### WHAT THIS TASK INVOLVES
Return the entries below exactly as written.

### DATA EXCERPTS

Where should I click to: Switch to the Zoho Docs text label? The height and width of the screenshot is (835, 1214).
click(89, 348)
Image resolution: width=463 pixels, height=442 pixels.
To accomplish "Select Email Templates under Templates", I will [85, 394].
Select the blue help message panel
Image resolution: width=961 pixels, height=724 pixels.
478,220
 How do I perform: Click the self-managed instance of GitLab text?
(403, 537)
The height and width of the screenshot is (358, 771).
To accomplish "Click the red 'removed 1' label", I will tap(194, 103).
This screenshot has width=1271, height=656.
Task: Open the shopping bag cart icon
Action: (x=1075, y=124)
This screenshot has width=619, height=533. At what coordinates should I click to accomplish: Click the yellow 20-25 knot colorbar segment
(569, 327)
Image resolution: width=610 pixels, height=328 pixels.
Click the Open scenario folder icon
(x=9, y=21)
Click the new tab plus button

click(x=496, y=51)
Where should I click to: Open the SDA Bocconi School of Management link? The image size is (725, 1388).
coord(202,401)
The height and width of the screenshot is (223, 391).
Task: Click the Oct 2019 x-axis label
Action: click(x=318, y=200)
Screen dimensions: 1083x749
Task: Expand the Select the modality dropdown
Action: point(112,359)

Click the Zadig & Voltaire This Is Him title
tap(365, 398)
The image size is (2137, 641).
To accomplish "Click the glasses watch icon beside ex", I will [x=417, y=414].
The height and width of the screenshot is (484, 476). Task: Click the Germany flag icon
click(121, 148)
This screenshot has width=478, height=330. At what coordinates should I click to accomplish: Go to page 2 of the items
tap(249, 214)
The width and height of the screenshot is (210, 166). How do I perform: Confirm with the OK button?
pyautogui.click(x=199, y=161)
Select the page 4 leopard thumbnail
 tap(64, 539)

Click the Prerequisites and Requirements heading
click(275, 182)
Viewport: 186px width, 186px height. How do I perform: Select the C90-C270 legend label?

### ANSWER TO THE EXERCISE
Where should I click to: Switch to the Zoho Docs text label? The height and width of the screenshot is (835, 1214).
click(89, 348)
Image resolution: width=463 pixels, height=442 pixels.
To accomplish "Select Email Templates under Templates", I will [85, 394].
Select the blue help message panel
Image resolution: width=961 pixels, height=724 pixels.
478,220
 How do I perform: Click the self-managed instance of GitLab text?
(403, 537)
The height and width of the screenshot is (358, 771).
To accomplish "Click the red 'removed 1' label", I will tap(194, 103).
This screenshot has width=1271, height=656.
Task: Open the shopping bag cart icon
Action: (x=1075, y=124)
This screenshot has width=619, height=533. At what coordinates should I click to accomplish: Click the yellow 20-25 knot colorbar segment
(569, 327)
Image resolution: width=610 pixels, height=328 pixels.
Click the Open scenario folder icon
(x=9, y=21)
Click the new tab plus button

click(x=496, y=51)
Where should I click to: Open the SDA Bocconi School of Management link? The image size is (725, 1388).
coord(202,401)
The height and width of the screenshot is (223, 391).
Task: Click the Oct 2019 x-axis label
Action: click(x=318, y=200)
Screen dimensions: 1083x749
Task: Expand the Select the modality dropdown
Action: point(112,359)

Click the Zadig & Voltaire This Is Him title
tap(365, 398)
The image size is (2137, 641).
To accomplish "Click the glasses watch icon beside ex", I will [x=417, y=414].
The height and width of the screenshot is (484, 476). Task: Click the Germany flag icon
click(121, 148)
This screenshot has width=478, height=330. At what coordinates should I click to accomplish: Go to page 2 of the items
tap(249, 214)
The width and height of the screenshot is (210, 166). How do I perform: Confirm with the OK button?
pyautogui.click(x=199, y=161)
Select the page 4 leopard thumbnail
 tap(64, 539)

Click the Prerequisites and Requirements heading
click(275, 182)
Viewport: 186px width, 186px height. How do I perform: Select the C90-C270 legend label?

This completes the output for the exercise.